Per quale ragione, allora, il DPR 285 del 1990 impone che le ossa risultanti dalle operazioni cimiteriali di esumazione ed estumulazione, in caso sia stata richiesta dagli aventi titolo la loro riduzione in celletta ossario debbano esser riposte in una cassetta zincata dallo stesso spessore delle vasche metalliche richieste per la tumulazione.
Nel confezionamento di un feretro destinato a sepoltura in loculo lo spessore minimo imposto dalla legge e' una garanzia di tenuta della cassa alle violente flessioni della lamiera originate dalla sovrappressione dei gas sprigionati dal cadavere.
La stessa consistenza della lamiera, poi, dovrebbe contrastare l'azione erosiva dei liquidi cadaverici che si depositano sul fondo della cassa, a diretto contatto con la superficie di nastro metallico.
Questi criteri pero' non dovrebbero valere per gli ossarini.
La legge, in effetti, per gli ossari comuni impone una sola regola: il loro contenuto (le ossa) non deve esser visibile ne' accessibile al pubblico che frequenta lo spazio cimiteriale, mentre non si parla mai di dispositivi volti a garantire la perfetta ermeticita', come accade, appunto per i manufatti di zinco o la tamponatura dei loculi.

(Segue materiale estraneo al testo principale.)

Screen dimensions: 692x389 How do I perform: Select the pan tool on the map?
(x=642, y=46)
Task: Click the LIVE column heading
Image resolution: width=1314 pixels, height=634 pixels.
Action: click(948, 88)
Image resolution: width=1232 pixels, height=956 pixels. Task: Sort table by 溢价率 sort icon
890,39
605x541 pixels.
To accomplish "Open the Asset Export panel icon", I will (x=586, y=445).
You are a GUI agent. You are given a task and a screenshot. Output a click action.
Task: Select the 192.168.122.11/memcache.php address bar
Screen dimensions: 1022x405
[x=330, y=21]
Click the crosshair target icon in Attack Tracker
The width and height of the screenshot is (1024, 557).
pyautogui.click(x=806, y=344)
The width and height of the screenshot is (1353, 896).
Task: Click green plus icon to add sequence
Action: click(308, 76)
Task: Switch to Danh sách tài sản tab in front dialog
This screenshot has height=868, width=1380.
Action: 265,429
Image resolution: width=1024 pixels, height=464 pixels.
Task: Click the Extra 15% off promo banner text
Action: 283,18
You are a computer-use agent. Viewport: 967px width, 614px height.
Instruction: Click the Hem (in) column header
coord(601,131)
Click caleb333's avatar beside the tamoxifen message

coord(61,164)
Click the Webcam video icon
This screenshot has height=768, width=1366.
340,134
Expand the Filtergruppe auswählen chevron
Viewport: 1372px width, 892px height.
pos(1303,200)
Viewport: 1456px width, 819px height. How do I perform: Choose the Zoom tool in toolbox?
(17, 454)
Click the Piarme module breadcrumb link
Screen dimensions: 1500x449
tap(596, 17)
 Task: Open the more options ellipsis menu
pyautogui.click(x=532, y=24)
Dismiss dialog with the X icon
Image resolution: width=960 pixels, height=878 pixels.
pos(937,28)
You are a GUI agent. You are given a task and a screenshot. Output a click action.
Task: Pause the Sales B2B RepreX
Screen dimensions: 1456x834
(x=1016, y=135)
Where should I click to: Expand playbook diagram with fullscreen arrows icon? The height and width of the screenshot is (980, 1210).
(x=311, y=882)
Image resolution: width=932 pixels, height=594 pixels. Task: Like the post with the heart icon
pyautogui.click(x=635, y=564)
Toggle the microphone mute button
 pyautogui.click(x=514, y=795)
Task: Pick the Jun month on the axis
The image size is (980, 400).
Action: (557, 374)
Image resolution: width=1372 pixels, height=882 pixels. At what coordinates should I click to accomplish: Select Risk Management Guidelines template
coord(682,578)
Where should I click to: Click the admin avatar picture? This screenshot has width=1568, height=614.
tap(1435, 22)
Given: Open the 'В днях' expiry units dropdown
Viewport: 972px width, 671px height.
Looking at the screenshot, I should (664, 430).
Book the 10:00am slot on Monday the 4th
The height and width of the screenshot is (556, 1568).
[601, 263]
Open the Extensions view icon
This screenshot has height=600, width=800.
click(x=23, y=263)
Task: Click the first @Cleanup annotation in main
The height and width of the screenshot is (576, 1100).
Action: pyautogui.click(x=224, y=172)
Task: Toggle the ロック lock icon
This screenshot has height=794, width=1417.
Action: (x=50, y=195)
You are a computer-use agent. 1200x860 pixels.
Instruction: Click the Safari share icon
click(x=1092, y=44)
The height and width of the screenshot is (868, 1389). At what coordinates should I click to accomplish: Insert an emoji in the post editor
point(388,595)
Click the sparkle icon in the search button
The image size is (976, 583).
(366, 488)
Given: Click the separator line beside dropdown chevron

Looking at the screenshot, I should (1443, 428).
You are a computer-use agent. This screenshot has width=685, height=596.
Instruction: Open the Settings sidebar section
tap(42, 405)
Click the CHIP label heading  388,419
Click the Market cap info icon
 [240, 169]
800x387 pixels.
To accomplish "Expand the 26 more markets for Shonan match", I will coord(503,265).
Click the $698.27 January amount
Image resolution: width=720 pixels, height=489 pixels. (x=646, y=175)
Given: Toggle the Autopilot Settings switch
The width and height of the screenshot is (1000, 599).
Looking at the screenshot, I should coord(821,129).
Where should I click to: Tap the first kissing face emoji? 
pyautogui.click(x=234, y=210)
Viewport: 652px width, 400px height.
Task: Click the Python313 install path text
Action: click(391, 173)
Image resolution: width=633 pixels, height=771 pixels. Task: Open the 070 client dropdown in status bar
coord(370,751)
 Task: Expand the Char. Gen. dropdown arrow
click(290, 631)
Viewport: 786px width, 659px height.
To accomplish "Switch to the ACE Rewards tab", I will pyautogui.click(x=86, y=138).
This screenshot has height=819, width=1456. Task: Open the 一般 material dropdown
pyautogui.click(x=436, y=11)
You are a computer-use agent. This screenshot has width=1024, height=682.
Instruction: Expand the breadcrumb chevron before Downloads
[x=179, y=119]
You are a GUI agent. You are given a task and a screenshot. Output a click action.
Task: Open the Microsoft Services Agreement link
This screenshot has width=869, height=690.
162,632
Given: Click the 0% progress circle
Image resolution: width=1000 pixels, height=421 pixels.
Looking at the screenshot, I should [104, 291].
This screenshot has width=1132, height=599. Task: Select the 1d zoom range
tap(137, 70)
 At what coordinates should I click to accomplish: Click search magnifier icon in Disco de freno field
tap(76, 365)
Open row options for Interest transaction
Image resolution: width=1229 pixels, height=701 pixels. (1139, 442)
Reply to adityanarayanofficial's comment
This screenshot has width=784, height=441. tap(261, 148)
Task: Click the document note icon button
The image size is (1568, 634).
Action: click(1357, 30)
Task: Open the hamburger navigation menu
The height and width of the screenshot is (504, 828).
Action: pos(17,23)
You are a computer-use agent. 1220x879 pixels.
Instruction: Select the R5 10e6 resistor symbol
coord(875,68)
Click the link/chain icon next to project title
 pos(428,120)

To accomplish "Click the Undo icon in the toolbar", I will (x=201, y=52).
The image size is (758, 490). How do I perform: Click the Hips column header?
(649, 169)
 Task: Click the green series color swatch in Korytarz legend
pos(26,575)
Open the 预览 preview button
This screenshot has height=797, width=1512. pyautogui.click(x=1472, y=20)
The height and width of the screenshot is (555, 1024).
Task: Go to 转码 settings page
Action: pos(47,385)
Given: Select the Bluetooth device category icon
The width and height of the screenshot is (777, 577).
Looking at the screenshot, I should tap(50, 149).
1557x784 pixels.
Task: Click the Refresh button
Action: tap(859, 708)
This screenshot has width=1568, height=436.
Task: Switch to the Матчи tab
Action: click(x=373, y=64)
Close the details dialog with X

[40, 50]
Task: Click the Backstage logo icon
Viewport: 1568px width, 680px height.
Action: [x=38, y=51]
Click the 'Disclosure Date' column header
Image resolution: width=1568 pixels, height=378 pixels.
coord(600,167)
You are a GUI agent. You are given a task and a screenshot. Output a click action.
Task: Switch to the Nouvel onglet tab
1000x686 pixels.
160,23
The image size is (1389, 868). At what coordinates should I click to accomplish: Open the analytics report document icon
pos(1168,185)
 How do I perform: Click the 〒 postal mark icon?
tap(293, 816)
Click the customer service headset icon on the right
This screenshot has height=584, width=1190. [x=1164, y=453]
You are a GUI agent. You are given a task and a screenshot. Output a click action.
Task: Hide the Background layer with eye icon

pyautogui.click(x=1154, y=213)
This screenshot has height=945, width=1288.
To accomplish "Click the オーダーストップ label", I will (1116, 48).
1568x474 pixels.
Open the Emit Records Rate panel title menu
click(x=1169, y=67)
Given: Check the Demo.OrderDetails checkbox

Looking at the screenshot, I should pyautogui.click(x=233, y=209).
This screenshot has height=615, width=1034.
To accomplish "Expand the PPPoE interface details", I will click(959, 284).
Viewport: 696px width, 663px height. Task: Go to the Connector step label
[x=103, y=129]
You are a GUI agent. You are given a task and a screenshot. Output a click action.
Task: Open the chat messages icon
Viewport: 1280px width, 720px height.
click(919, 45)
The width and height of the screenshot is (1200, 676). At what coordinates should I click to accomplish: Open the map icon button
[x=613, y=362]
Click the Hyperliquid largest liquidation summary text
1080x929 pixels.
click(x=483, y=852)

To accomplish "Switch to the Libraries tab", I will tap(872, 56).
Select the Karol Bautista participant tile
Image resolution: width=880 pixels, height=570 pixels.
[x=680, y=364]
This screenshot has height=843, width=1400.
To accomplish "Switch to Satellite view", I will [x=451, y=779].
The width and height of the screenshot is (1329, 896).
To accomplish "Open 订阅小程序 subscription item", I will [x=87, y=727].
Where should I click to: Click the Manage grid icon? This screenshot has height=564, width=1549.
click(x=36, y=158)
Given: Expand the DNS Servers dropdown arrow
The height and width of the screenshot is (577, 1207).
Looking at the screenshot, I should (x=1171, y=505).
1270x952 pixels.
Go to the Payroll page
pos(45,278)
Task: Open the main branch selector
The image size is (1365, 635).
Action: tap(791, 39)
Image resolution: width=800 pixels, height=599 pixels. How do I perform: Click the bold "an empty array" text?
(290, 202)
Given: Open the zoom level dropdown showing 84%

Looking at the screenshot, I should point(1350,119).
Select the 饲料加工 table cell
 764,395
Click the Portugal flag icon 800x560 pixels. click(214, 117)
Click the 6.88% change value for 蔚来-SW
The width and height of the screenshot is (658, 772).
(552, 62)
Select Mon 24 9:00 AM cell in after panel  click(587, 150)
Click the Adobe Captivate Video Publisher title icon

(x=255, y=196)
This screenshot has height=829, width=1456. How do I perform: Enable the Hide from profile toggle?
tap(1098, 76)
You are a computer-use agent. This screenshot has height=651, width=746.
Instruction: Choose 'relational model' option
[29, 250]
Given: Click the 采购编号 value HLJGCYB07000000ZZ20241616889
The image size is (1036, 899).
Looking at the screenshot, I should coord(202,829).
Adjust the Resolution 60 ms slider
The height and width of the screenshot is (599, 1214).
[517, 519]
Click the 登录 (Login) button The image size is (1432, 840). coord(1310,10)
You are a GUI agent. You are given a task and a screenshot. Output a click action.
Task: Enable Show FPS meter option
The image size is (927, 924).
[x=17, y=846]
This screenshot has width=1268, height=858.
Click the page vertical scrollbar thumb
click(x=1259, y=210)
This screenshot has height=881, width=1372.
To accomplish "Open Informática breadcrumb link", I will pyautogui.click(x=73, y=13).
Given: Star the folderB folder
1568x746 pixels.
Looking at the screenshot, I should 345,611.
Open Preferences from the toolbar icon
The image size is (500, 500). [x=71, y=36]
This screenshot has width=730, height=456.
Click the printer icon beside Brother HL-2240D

Spesso l'ossario comune e' un pozzo, raggiungibile attraverso un'apertura sbarrata solo da una pietra o un'imponente coperchio di cemento, senza obbligo alcuno di garantire l'impermeabilita' della camera sotterranea.
Ricapitolando, quindi, le ossa umane, nella loro permanenza in cimitero, seguono un doppio percorso:
• Se sono richieste dai famigliari del de cuius vengono deposte prima in una cassetta di lamiera zincata da chiudere tramite sigillatura a fuoco (o con altro metodo equivalente) e, successivamente tumulate in una piccola nicchia muraria.
• Se i famigliari non ne chiedono la riduzione in cassetta ossario sono semplicemente destinate all'ossario comune, senza alcun vincolo igienico sanitario, come appunto la presenza dello zinco.
Se nelle cassettine ossario di zinco la chiusura serve solo ad assicurare le ossa contro possibili furti la saldatura come deve esser eseguita?
Il regolamento di polizia mortuaria quando parla di chiusura degli zinchi si riferisce esplicitamente solo alla chiusura delle casse zincate che racchiudono un cadavere, la saldatura, quindi, deve esser continua ed estesa lungo tutta la zona di contatto tra vasca e coperchio, per isolare in modo totale dall'ambiente esterno la salma ed opporsi efficacemente alla perfusione dei gas (i liquidi, invece, per forza di gravita' si concentrano verso il basso).
Per analogia, allora, lo stesso requisito dovrebbe valere anche per gli ossarini, dove, al contrario non e' presente materiale putrefattivo, oppure basterebbe saldare le sole estremita' del coperchio alla scatola metallica?
Qual'e' la ragione di queste difformita' regolamentari?
Siamo dinnanzi ad uno spunto di discussione di grande interesse che non dimenticheremo di approfondire nei prossimi mesi.